“These are the times that try men’s souls” ― Thomas Paine, The American Crisis.
The nomination of Judge Brett Kavanaugh to the U.S. Supreme Court proves the US Senate does not represent most Americans.
To demonstrate, Senators representing 44.2% of the U.S. population nominated Kavanaugh, The Washington Post calculates. Tellingly, Senators opposed to Kavanaugh represent around 55.8% of Americans.
The Washington Post’s Philip Bump notes Kavanaugh has the dubious distinction of: “being the first justice nominated by someone who lost the popular vote to earn his seat on the bench with support from senators representing less than half of the country; while having his nomination opposed by a majority of the country.”
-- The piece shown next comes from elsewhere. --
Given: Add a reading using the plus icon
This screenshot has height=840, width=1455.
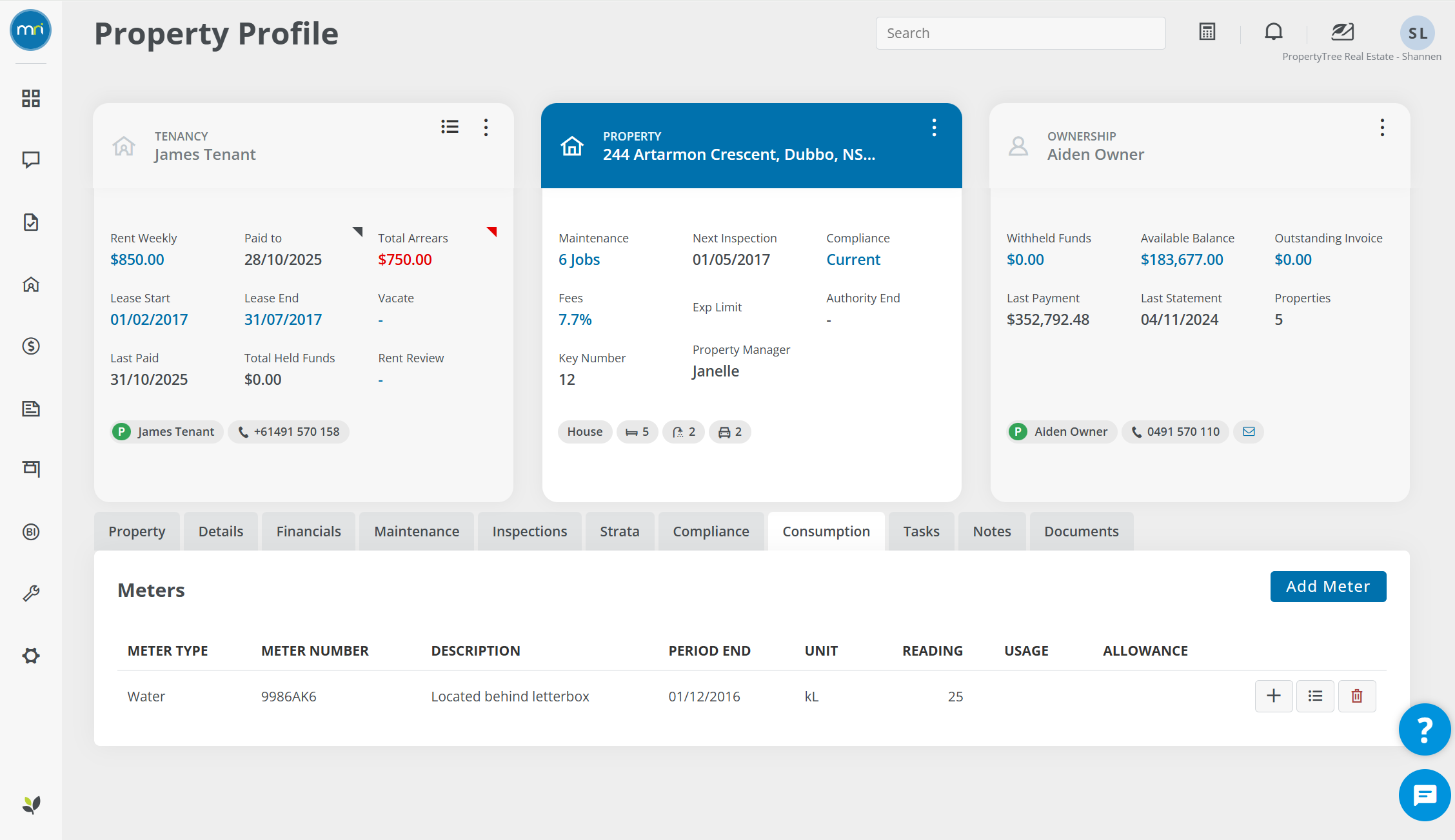Looking at the screenshot, I should [x=1274, y=696].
Therefore, we can argue the United States Senate is no longer a representative legislative body. Instead of the American people, the Senate represents a series of rural states; or worse, an oligarchy based in New York.
The Senate will get Less Representative in the Future
Frighteningly, the Senate will be even less representative soon. Surprisingly, just 30 Senators could represent 70% of Americans by 2040.
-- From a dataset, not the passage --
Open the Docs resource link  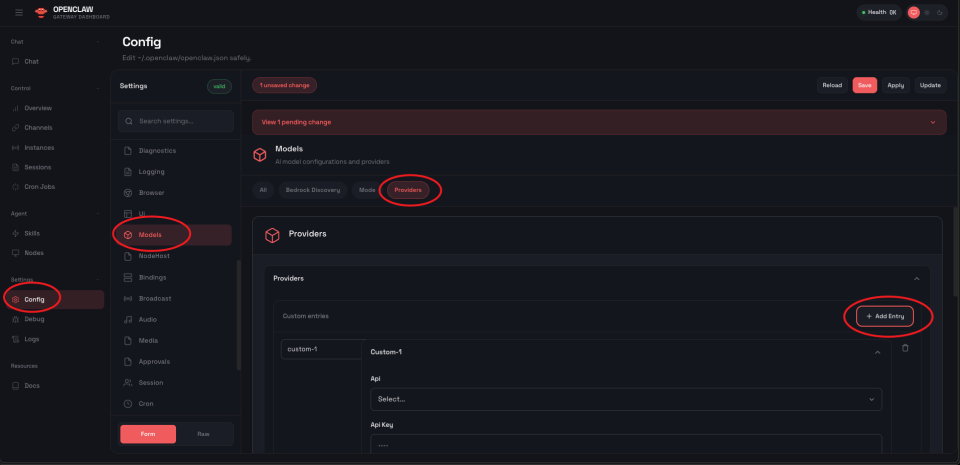tap(33, 385)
Under those circumstances, 70 Senators will represent 30% of Americans, David Birdsell predicts. Birdsell is the dean of the school of public and international affairs at Baruch College. Tellingly, Birdsell is one of many demographers offering such warnings.
As an illustration 30% of Senators will represent the 15 states that contain 67% of the population in 2040, the Weldon Cooper Center for Public Service projects. The Center at the University of Virginia forecasts nine states will be home to half of America’s population in 2040, Bump notes.
Consequently, just 18 Senators will represent half of Americans by 2040. That situation violates the values of the American Revolution. For instance, one of the Revolution’s main slogans was “no taxation without representation.” Presently, the United States violates that ideal for most of its citizens.
Markedly, just 30% of the population will elect Senators enacting taxes, voting to go to war, and approving federal judges. As a result America will have a government that violates its basic values.
How to Create a Senate that represents most Americans
Obviously, the Senate needs reform if America wants a representative government.
I suggest allowing a state to elect an additional Senator for each 10 million residents it has. Thus, the larger states will get more representation in Washington. More importantly, the Senate will be more representative of the American people.
California which has 39 million people will have five Senators; for instance, and Texas will each have four Senators. To explain; the US Census Bureau estimates Texas has 27.469 million residents and Florida around 20 million inhabitants.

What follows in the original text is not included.